Sinonasal ES is an exceptionally rare malignancy with no clearly defined treatment paradigm. While combination chemotherapy is consistently utilized, there remains a paucity of literature discussing the utility of surgery and/or radiation therapy to aide in locoregional control.13) Surgical vs radiation treatment for ES has been debated over the years. The prognosis of ES varies depending on the size of the lesion, presence of metastasis, response to treatment, histological characteristics, age, and molecular genetic features. Although ESs with metastasis at the time of diagnosis are relatively rare, accounting for less than 25%, the high recurrence rate of 80-90% with local therapy alone suggests that the disease should be considered systemic. Therefore, for localized lesions, it is recommended to undergo multi-agent chemotherapy in addition to local therapy. Various studies have been conducted on anticancer treatment, and in the Intergroup Ewing Sarcoma Study (IESS)-III, the use of vincristine, doxorubicin, cyclophosphamide, and dactinomycin (VDCA) along with ifosfamide and etoposide (I/E) resulted in higher 5-year survival rates of 69% and 54%, respectively, compared to using VDCA alone.14) Considering the patient’s young age and endoscopic piecemeal resection, additional chemotherapy was administered based on the results of the IESS-III study.

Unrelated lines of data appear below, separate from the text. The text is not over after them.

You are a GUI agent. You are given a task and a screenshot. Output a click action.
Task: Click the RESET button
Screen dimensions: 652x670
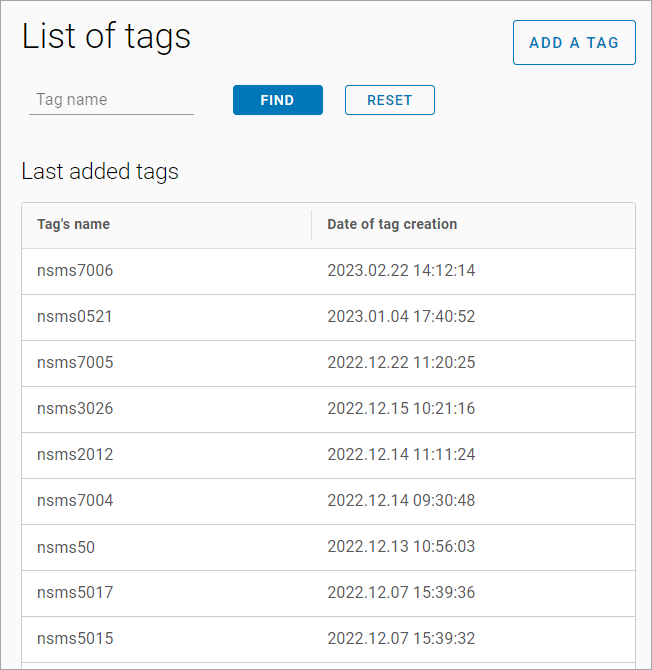[x=389, y=100]
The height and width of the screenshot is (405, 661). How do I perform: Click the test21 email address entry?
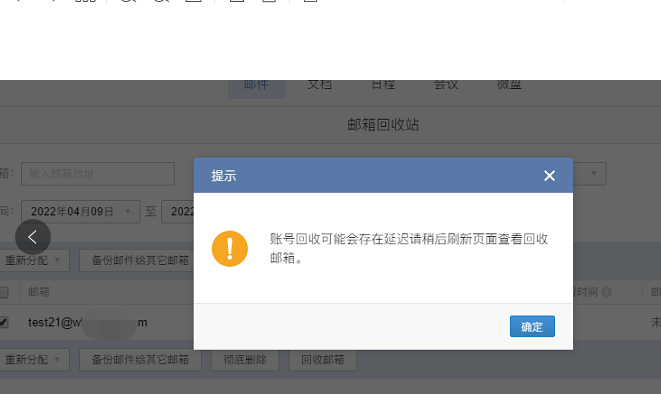[x=87, y=322]
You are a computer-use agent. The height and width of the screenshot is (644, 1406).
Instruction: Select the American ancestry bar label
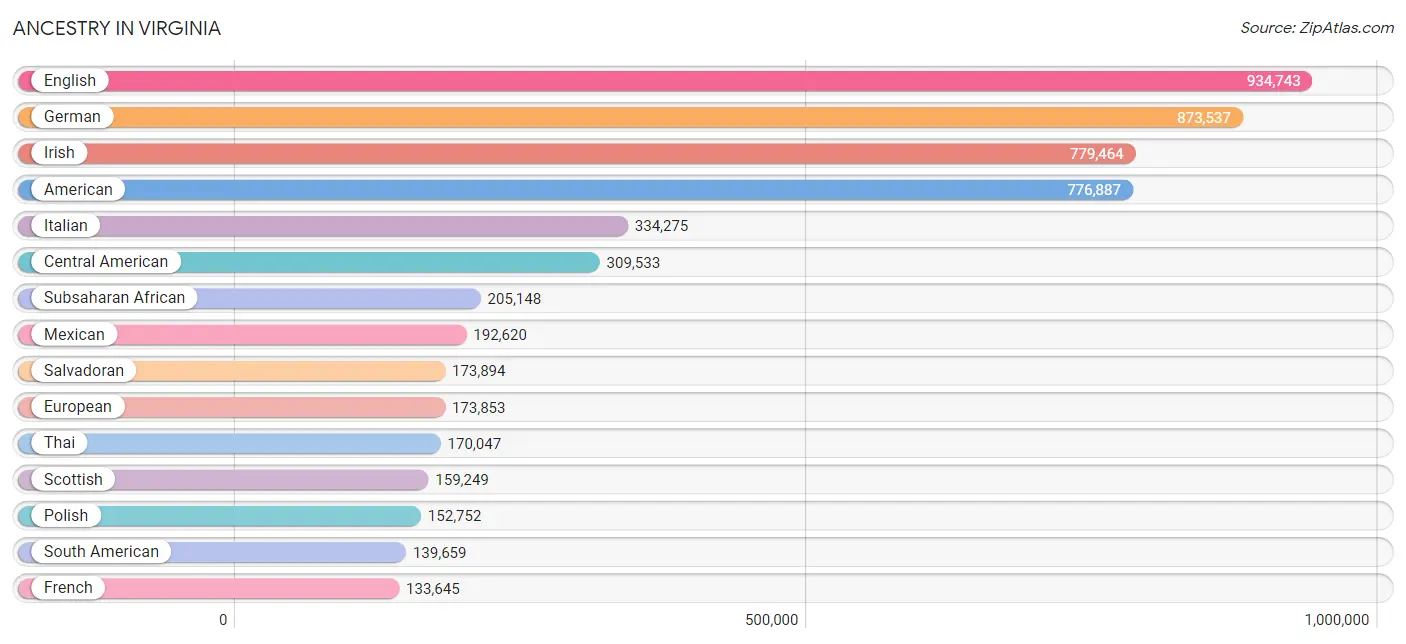click(78, 189)
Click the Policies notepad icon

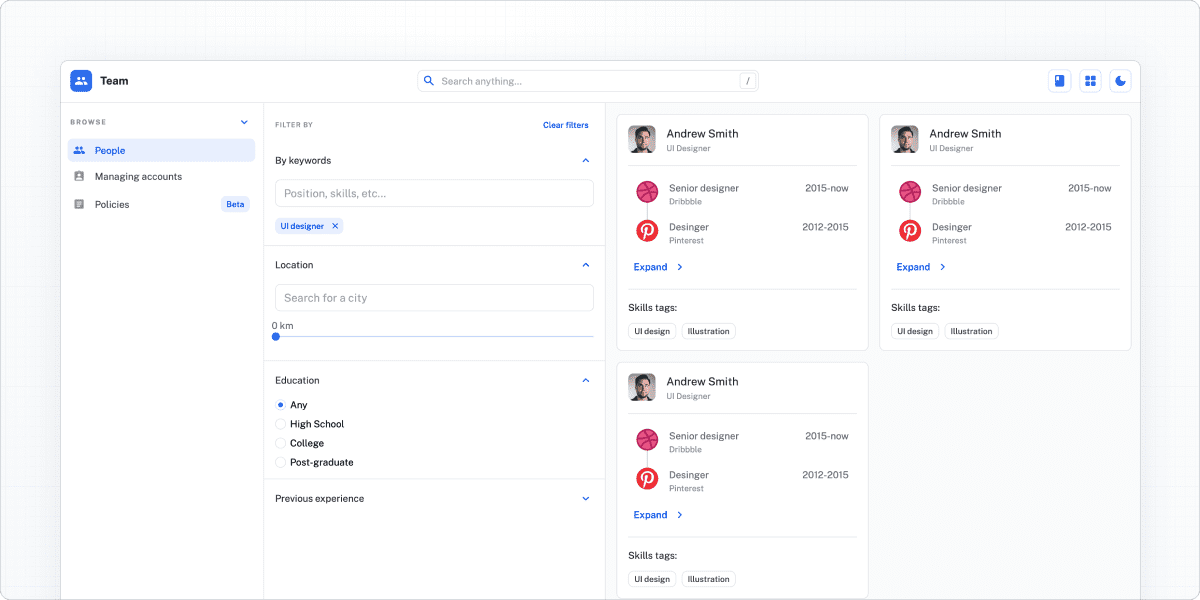(x=80, y=204)
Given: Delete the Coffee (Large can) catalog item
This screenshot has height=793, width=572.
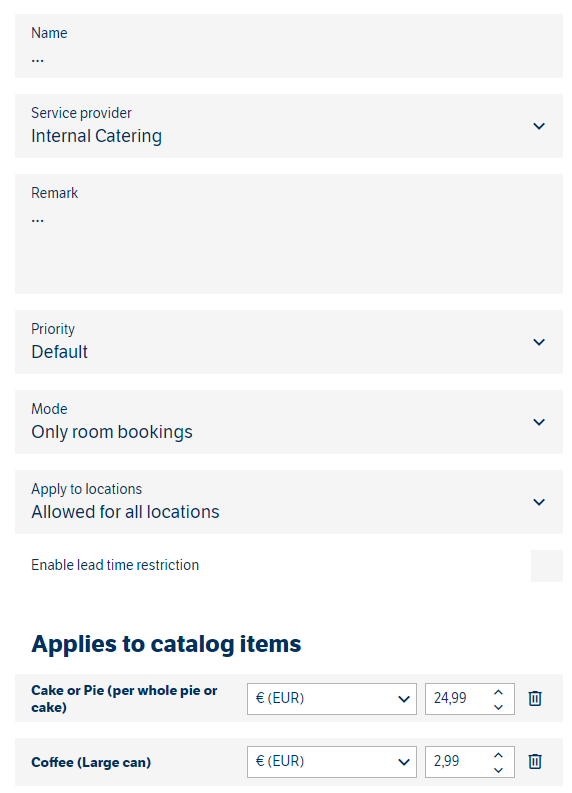Looking at the screenshot, I should tap(535, 761).
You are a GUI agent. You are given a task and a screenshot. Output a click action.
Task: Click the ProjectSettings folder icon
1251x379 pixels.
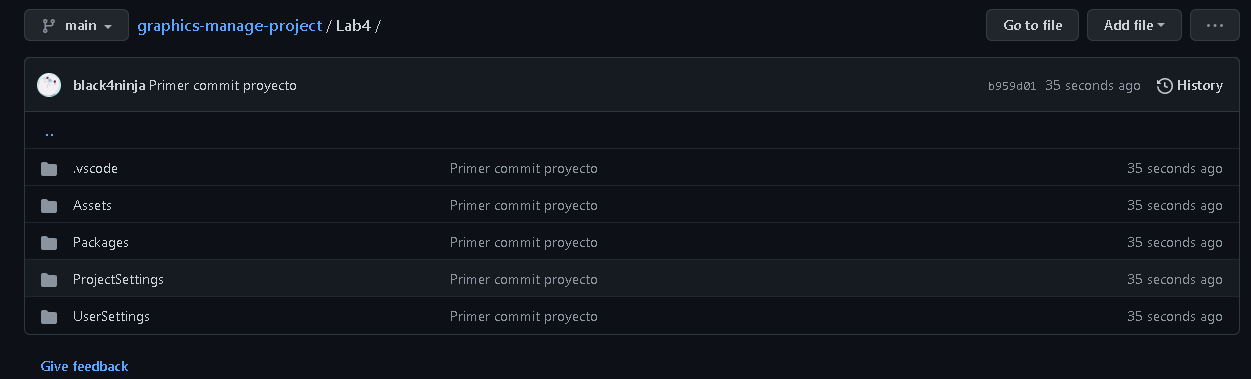pos(49,280)
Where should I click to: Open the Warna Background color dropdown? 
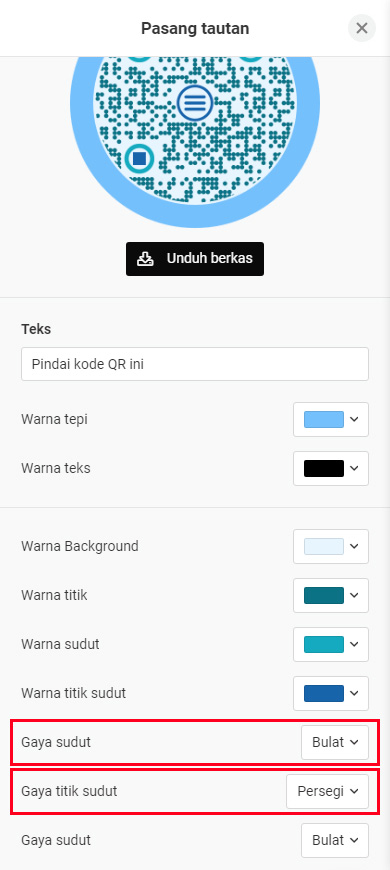(x=331, y=547)
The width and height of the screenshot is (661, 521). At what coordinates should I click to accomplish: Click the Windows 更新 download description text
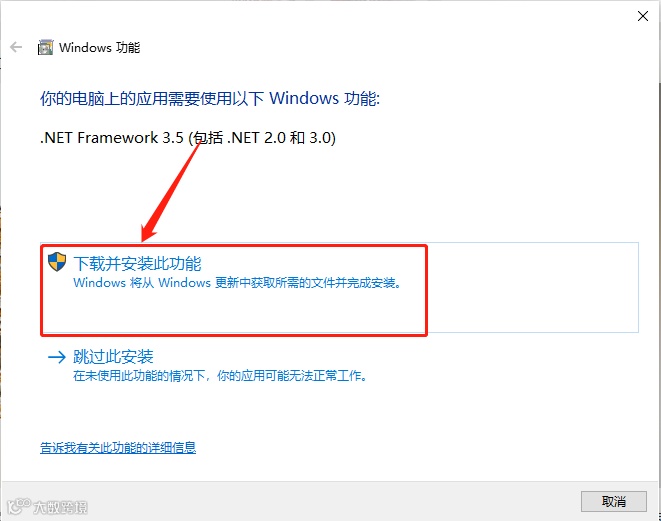237,282
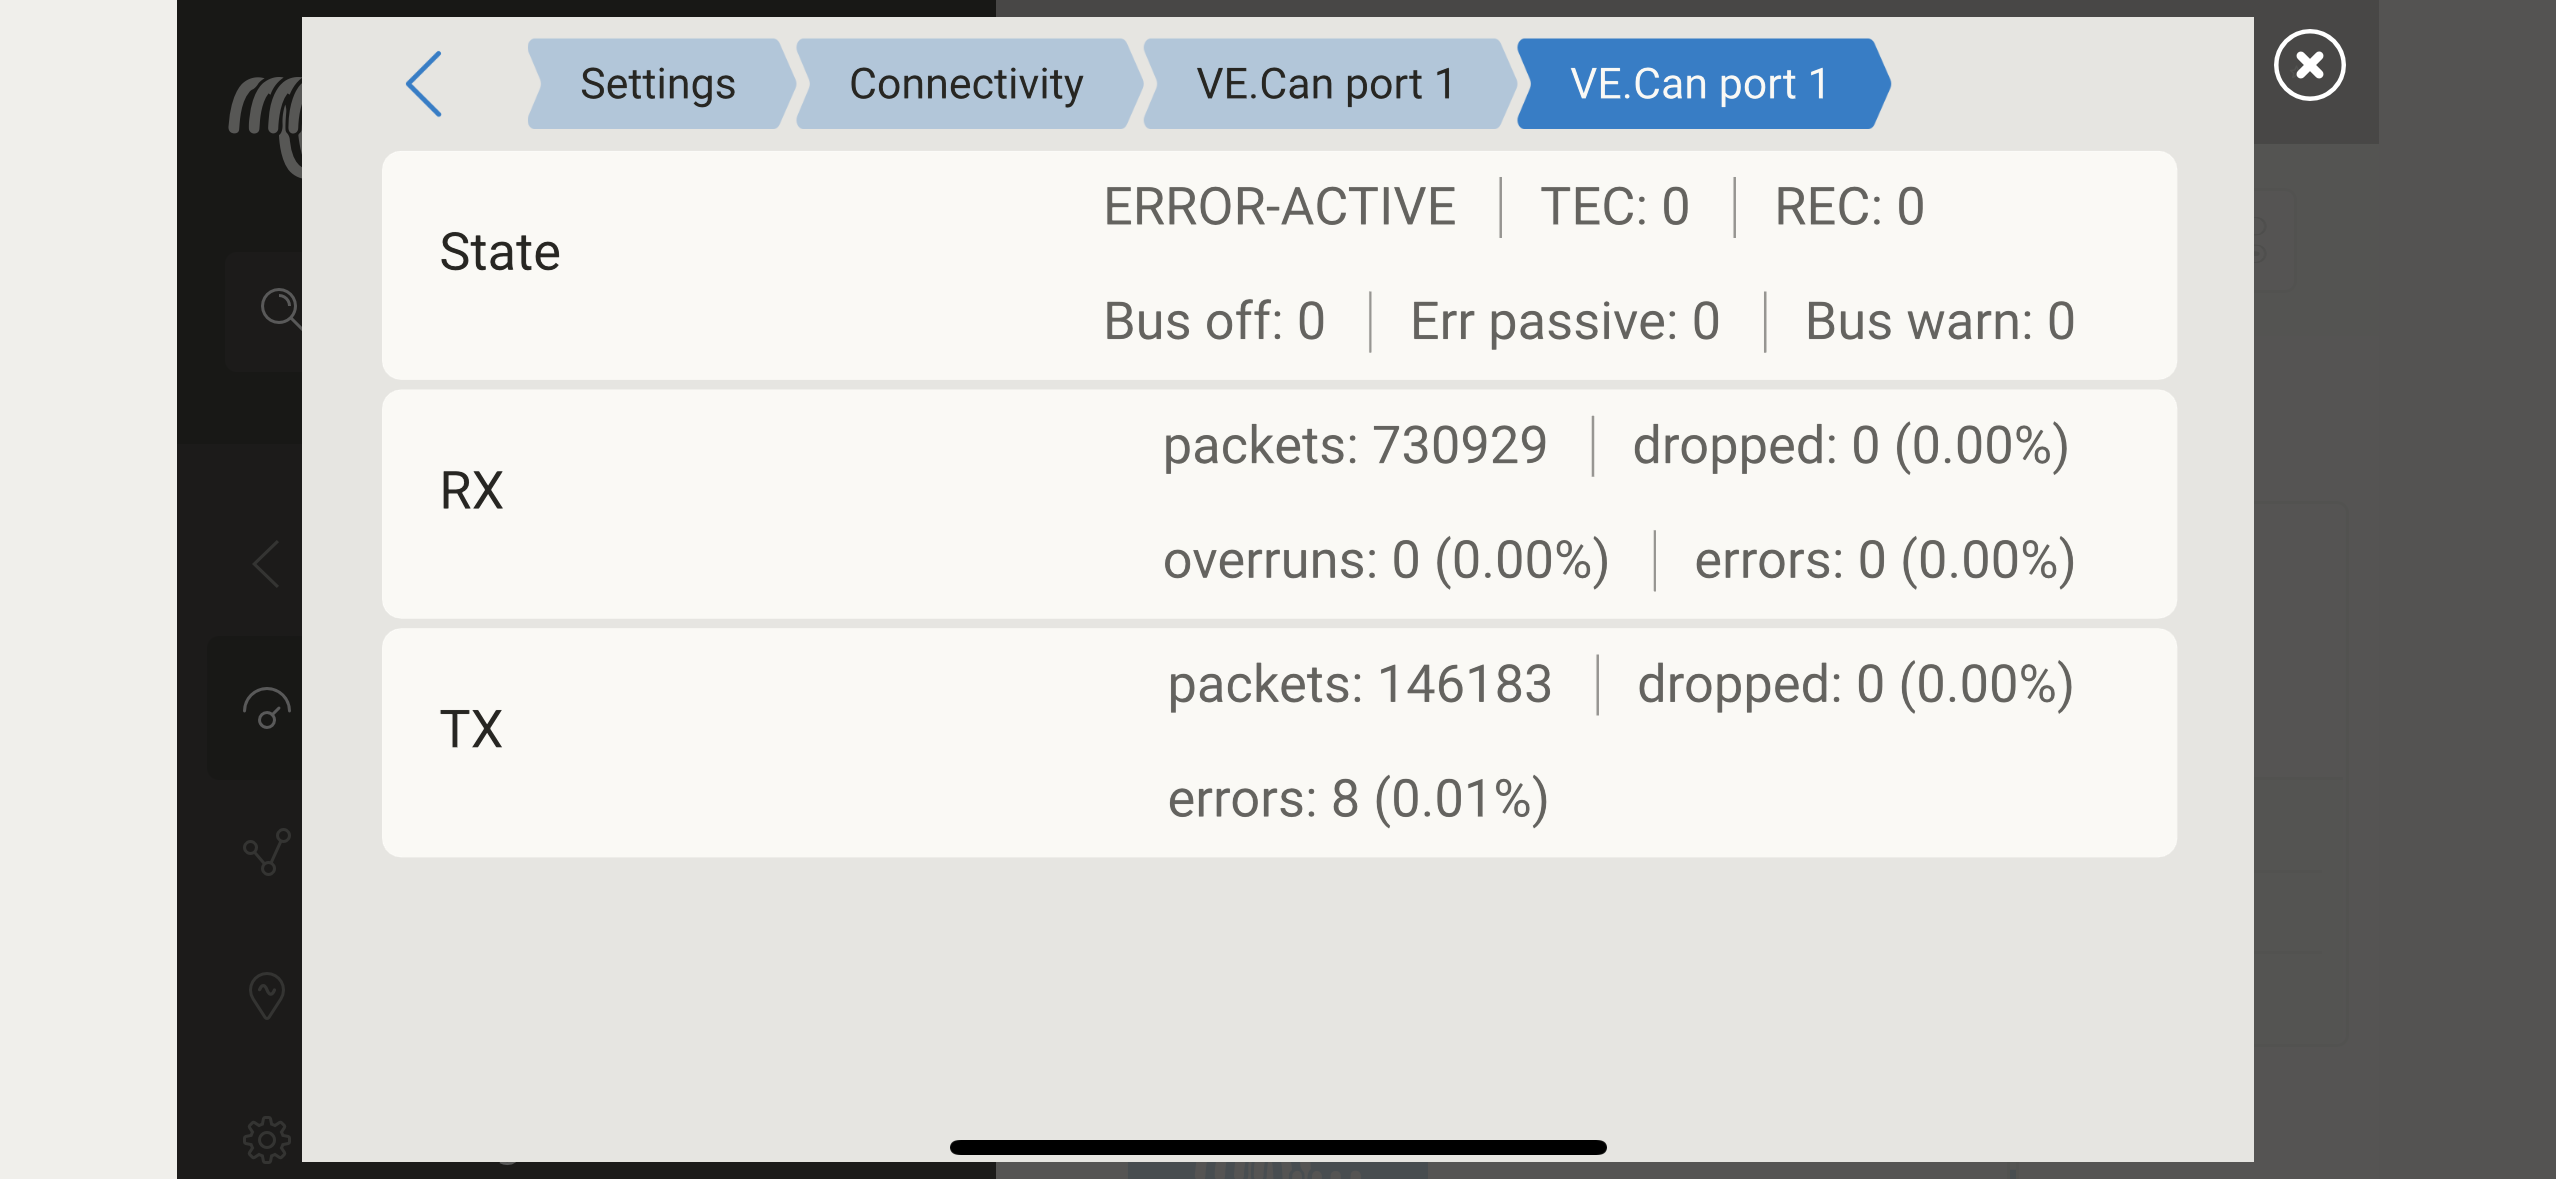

In summary, for the treatment of sinonasal ES, surgery is the preferred treatment modality for locoregional control if a safe operation is attainable with negative margins. Neoadjuvant chemotherapy and/or radiotherapy is a reasonable strategy depending on tumor location. If negative surgical margins cannot be achieved, radiotherapy is likely required for local control. Chemotherapy is a mainstay of treatment in all cases and the addition of biological agents may be a promising strategy to improve outcomes.15)
Here, we demonstrate a rare case of Ewing sarcoma that originated from the paranasal sinus. Although initially suspected as olfactory neuroblastoma, subsequently, it was accurately diagnosed as Ewing sarcoma using appropriate immunohistochemistry studies. We would like to emphasize the possibility that these tumors may originate from the head and neck area, and hence, it is important to use appropriate techniques for accurate diagnosis and treatment.